In a February 15 Politico article on how "Republican presidential campaigns are suddenly giving" California voters "intense attention," chief political correspondent Mike Allen again cast Republican presidential candidates Sen. John McCain (R-AZ) and former New York City Mayor Rudy Giuliani as "candidates with moderate images in the mold of" California Gov. Arnold Schwarzenegger. Allen quoted an anonymous "Republican strategist" saying "California is fundamentally a Western state, except for Los Angeles and Hollywood," but added his own caveat, writing: "A notable exception, however, is California voters' overwhelmingly [sic] support for abortion rights." Allen, however, failed to reconcile that fact -- California voters' support for abortion rights -- with his claim that McCain and Giuliani have "moderate images," suggesting that they would be appealing to California voters. In fact, as Media Matters for America has previously pointed out, McCain's record on abortion -- the issue Allen identifies as having central importance to California voters -- is characterized by inconsistencies and evasiveness, rather than moderation, and Giuliani has very recently flip-flopped on one aspect of the issue while denying that he was doing so.
As Media Matters noted, Allen, on the February 14 edition of Fox News' America's Newsroom, similarly claimed that McCain and Giuliani are "socially moderate Republicans."
From Allen's February 15 Politico article:
This year though, the state suddenly looks alluring to Republicans -- and not just for the cash or dreams. The Republican presidential campaigns are suddenly giving the state intense attention for two reasons:
* California is poised to move its presidential primary from June, when it was irrelevant, up to Feb. 5, creating a potential jackpot near the start of the nominating contests.
* Giuliani and McCain are pro-business candidates with moderate images in the mold of Schwarzenegger, a Republican who easily won re-election in November. Golden State experts say that if either one heads the GOP ticket, he could put the state in play for the general election -- a seismic change in an electoral map where the same states get disproportionate attention in election after election.
Both McCain and Giuliani are working hard in high-tech Silicon Valley and the agricultural Central Valley. "The key is that California is fundamentally a Western state, except for Los Angeles and Hollywood," said a Republican strategist following the race closely.
A notable exception, however, is California voters' overwhelmingly [sic] support for abortion rights. If Schwarzenegger had been anti-abortion, analysts agree, he probably would not have been elected.
As Media Matters noted, McCain said in 1999 that he "would not support repeal of Roe v. Wade," but then issued a "clarification" several days later, reportedly saying: "I have always believed in the importance of the repeal of Roe vs. Wade, and as president, I would work toward its repeal." In 2005, he adopted yet another position, saying that he agreed "to some degree" that Roe v. Wade should be overturned. In 2006, McCain also issued a statement indicating that if he were the governor of South Dakota, he "would have signed" a controversial bill outlawing all abortions except when the life of the woman is threatened, but that he "would also take the appropriate steps under state law -- in whatever state -- to ensure that the exceptions of rape, incest or life of the mother were included." As New York Times columnist Paul Krugman noted: "But that attempt at qualification makes no sense: the South Dakota law has produced national shockwaves precisely because it prohibits abortions even for victims of rape or incest."
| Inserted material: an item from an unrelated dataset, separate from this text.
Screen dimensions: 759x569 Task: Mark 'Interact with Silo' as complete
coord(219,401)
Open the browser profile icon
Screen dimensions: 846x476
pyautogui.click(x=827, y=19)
Giuliani has shifted his stance on abortion in a seeming effort to appeal to religious conservatives. As Media Matters noted, Giuliani now says he supports a ban on so-called "partial-birth" abortions, despite opposing such a ban in 2000. Giuliani explains his current support by noting that the current law banning the procedure contains an exception when necessary to protect "the life of the mother." This explanation, however, lacks credibility, because, as blogger and media critic Greg Sargent wrote: "The version of the ban that Rudy opposed back then contained the provision for the life of the mother that Rudy is now saying is a prerequisite for his support of it." According to a February 10 New York Times article, "Mr. Giuliani's campaign aides say his positions on abortion have not changed, and that his stand on what critics call partial-birth abortions has been mischaracterized, saying he opposed a ban only if it failed to include an exception to protect the life of the mother."
Also, as Media Matters noted, before becoming mayor, Giuliani trumpeted his opposition to abortion rights but reportedly shifted his position following the U.S. Supreme Court's July 1989 decision in Webster v. Reproductive Health Services. In an October 13, 1989, article, The New York Times called Giuliani a "support[er]" of "the right of a woman to choose an abortion." Giuliani said he had "talk[ed] to [his] wife" about the issue following the Webster decision. The Associated Press explained in an October 13, 1989, article: "Once an outright opponent, [Giuliani] now says he supports abortion rights, and would not seek to reduce funds or services, even though he remains personally opposed."